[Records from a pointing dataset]

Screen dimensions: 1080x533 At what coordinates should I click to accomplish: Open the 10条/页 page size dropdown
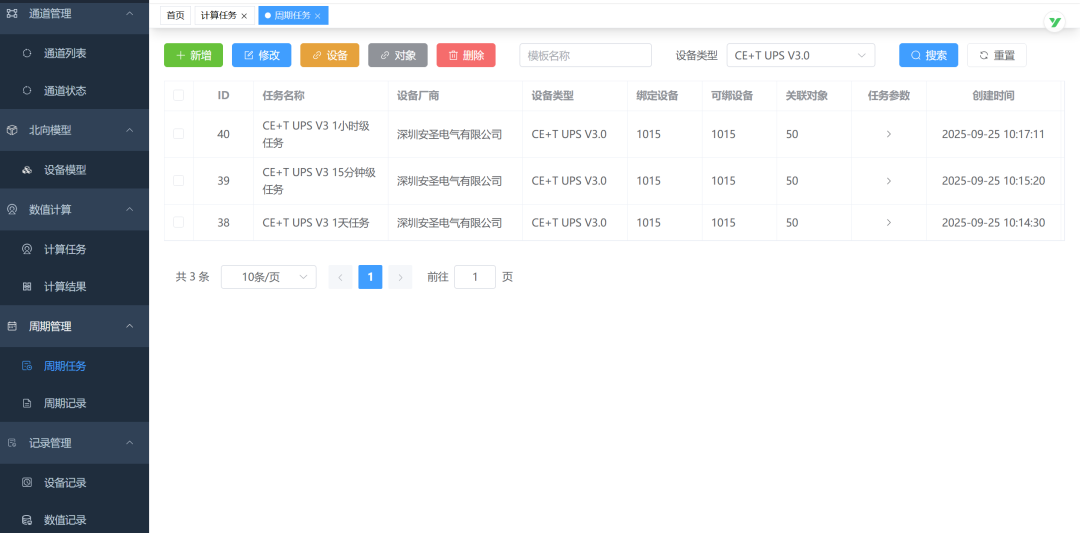click(x=268, y=277)
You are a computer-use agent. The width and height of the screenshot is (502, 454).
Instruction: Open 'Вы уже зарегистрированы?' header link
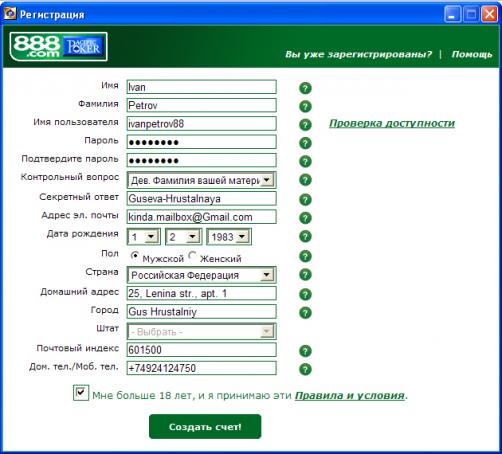click(358, 54)
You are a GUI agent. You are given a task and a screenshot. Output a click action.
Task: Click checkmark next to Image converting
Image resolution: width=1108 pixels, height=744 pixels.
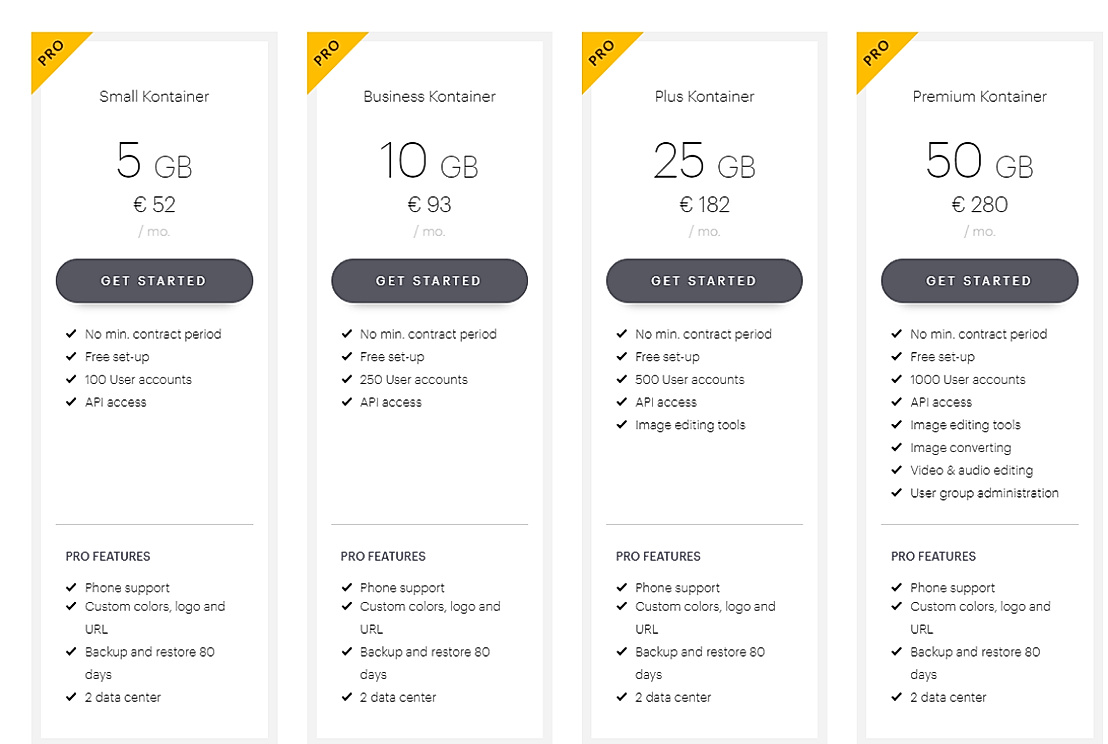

**PROBLEM TO WORK ON:** Write out every line of the material above word for word, leaving out the pictures.

**FINAL RESULT:**
Screen dimensions: 1080x533 At what coordinates should I click to accomplish: Open the 10条/页 page size dropdown
click(x=268, y=277)
You are a computer-use agent. The width and height of the screenshot is (502, 454).
Instruction: Open 'Вы уже зарегистрированы?' header link
click(358, 54)
You are a GUI agent. You are given a task and a screenshot. Output a click action.
Task: Click checkmark next to Image converting
Image resolution: width=1108 pixels, height=744 pixels.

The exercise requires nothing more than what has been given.